In my experience, nothing is less transparent than the pricing of health care services.   It sometimes feels like it would be easier to get the direct phone number to a live tech support person or even the combination to Fort Knox, than to know what a particular procedure will cost. 

Granted some of this is due to all the independent variables that go with treating this fantastic machine that we call the human body.  There can be a lot of difference in an individual's physical state that can cause the process to be different for each person- and therefore the charges to be different.   

One goal of the Affordable Care Act (aka Obamacare) was to reduce the cost of medical care.  Most of us have not seen much in that category yet.  Long term projects like supporting medical education costs to expand the doctor pool and outcomes research to help us find out if we are getting the best "bang for our buck" are still a long way out.  Electronic medical records are the foundation of collecting the data for the outcomes research project and that roll out is rocky, to say the least.

Historically, most plans established an "out of pocket maximum" for the insured.  The ACA now requires that most all eligible expenses apply to the "OOP max" so at least the insured is protected from surprises for their own share of costs.  But that does nothing to address the actual cost of care.

The actual cost of care and its variability is not a new issue.
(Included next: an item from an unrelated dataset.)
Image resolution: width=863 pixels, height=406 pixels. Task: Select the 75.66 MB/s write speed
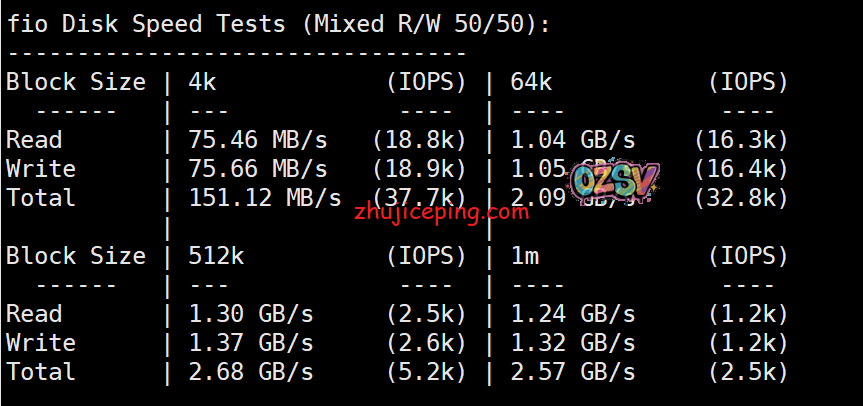[258, 169]
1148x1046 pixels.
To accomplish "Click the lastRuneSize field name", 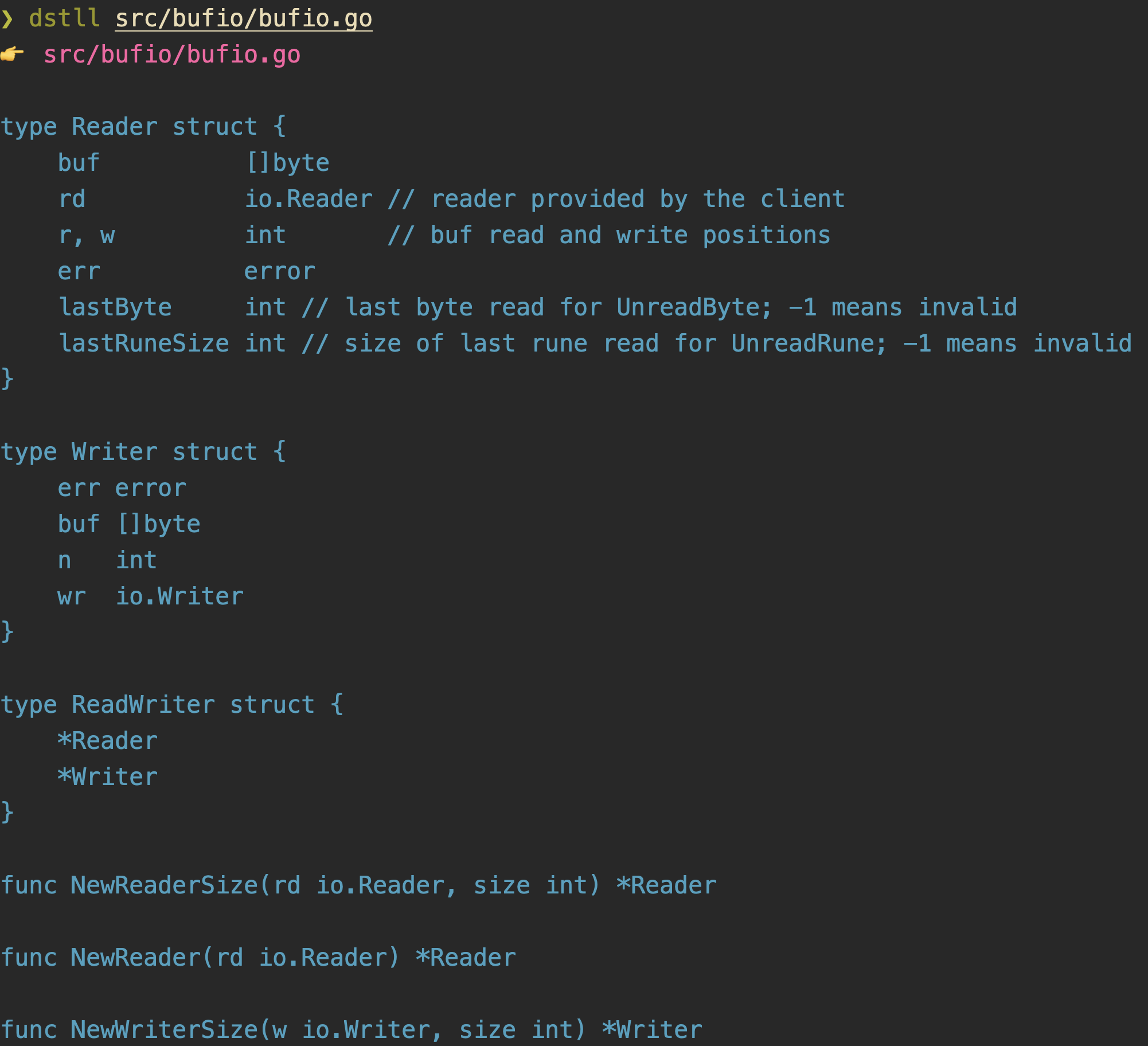I will (x=144, y=344).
In 1989 we formed a health care coalition for North State employers because we were so concerned about the wide variance in prices.  In fact, one large self-insured group was sending heart surgery patients to Sacramento, putting up the family at the Red Lion and still saving $25,000 per procedure over having the procedure in Redding.
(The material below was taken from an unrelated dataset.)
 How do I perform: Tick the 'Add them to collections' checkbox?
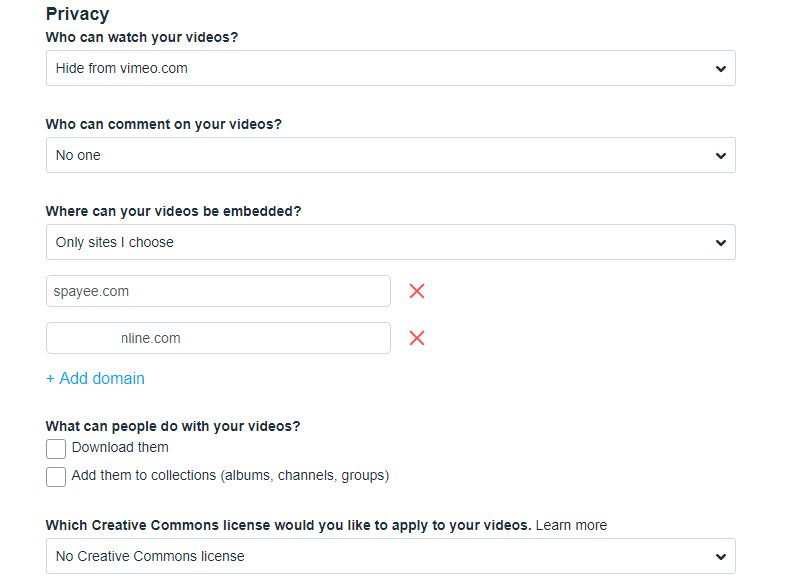click(56, 477)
I find it somewhat amusing that in 2011 CalPERS (California Public Employees Retirement System) finally took action to address this issue.  They began using Reference Pricing for certain elective procedures.  For example they said they would pay no more than $30,000 for hip or knee replacement.  They had found charges varying from $15,000 to $100,000 for the same procedure within their group.  

In essence they have now put the responsibility back on the consumer to "shop" for elective procedures. This could be a booby trap for consumers," Carmen Balber, executive director of the advocacy group Consumer Watchdog in California told Kaiser Health News. Before a CALPERS patient has one of these procedures, they will be advised to find out the cost of the procedure.  If it is less than $30,000 they are not given the difference, but if it is more than $30,000 they will pay the difference out of their pocket.
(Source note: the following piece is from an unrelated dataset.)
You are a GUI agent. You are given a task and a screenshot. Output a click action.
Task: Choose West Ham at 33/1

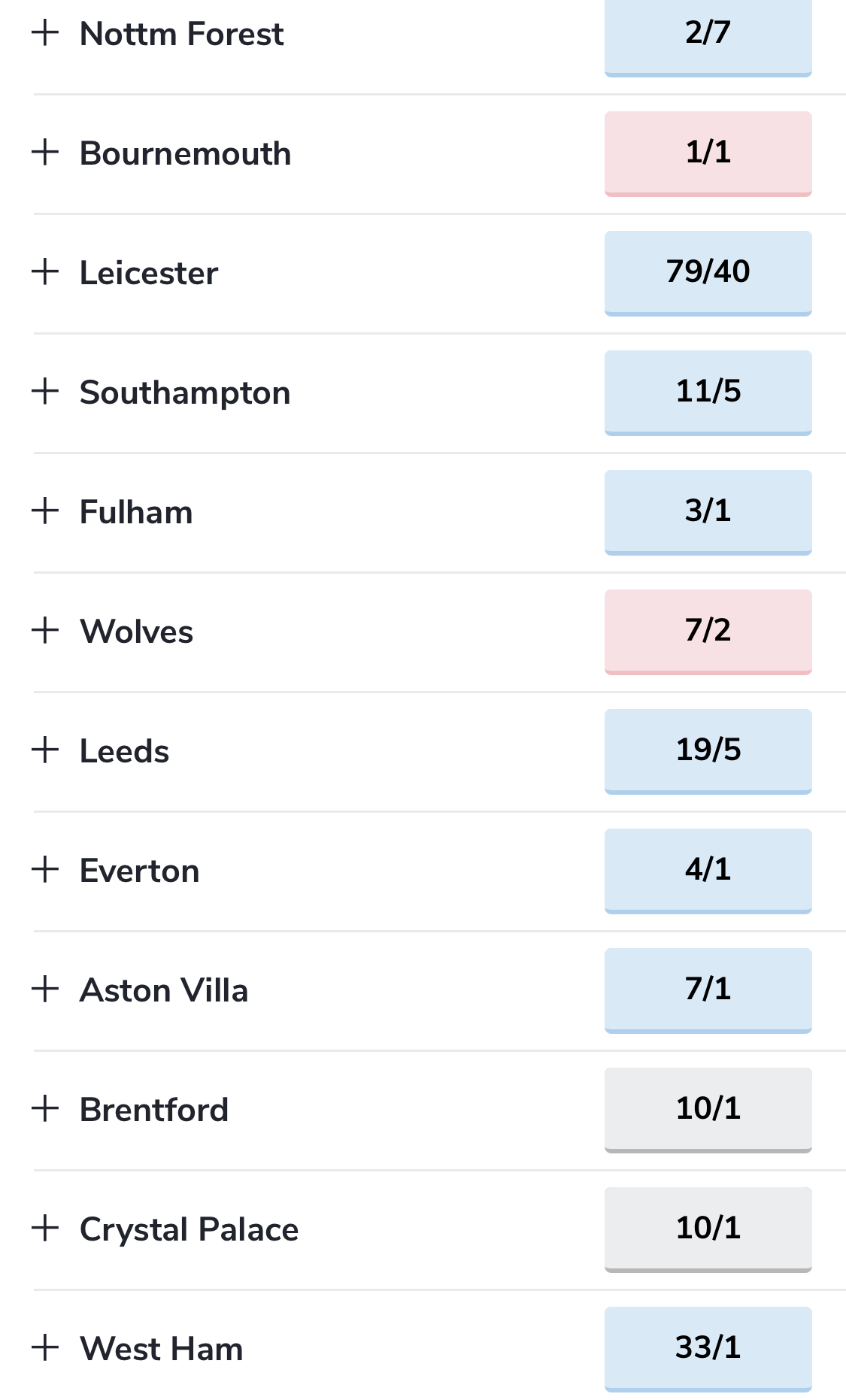(708, 1350)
I suppose this is capitalism as it applied to health care.  The insured is put in a position where they know their budget and now must apply their own cost:benefit analysis to the choice. The funny part is that it's not really new.  Early in my career, plans incorporated an RVS (Relative Value Schedule) that assigned a unit value to surgeries.  The plan would only pay up to a limited number of units for a particular surgery.  

A UC Berkeley analysis found that CalPERS saved an estimated $5.5 million during 2011-12 from the joint replacement surgery program, with more than 85 percent of the savings coming from hospitals lowering their prices to meet the cap.  The average savings was just under 20%.  Wouldn't it be nice to see a 20% reduction in premiums?


Reference pricing is also allowed in Rx benefits.  You will see this when the standard for a particular drug is set at the price for the generic version of the drug.  You can still purchase the brand name drug, but you will be responsible for the difference in price between generic and brand name. Note that there are circumstances where the individual's physician can appeal the use of the brand name drug if they deem it to be the best treatment of the patient.

It is important to note that this approach applies to elective procedure, not emergency situations where the patient has little control or opportunity to "shop".

This approach will not immediately effect Individuals or small group plans, but it appears to be the wave of the future.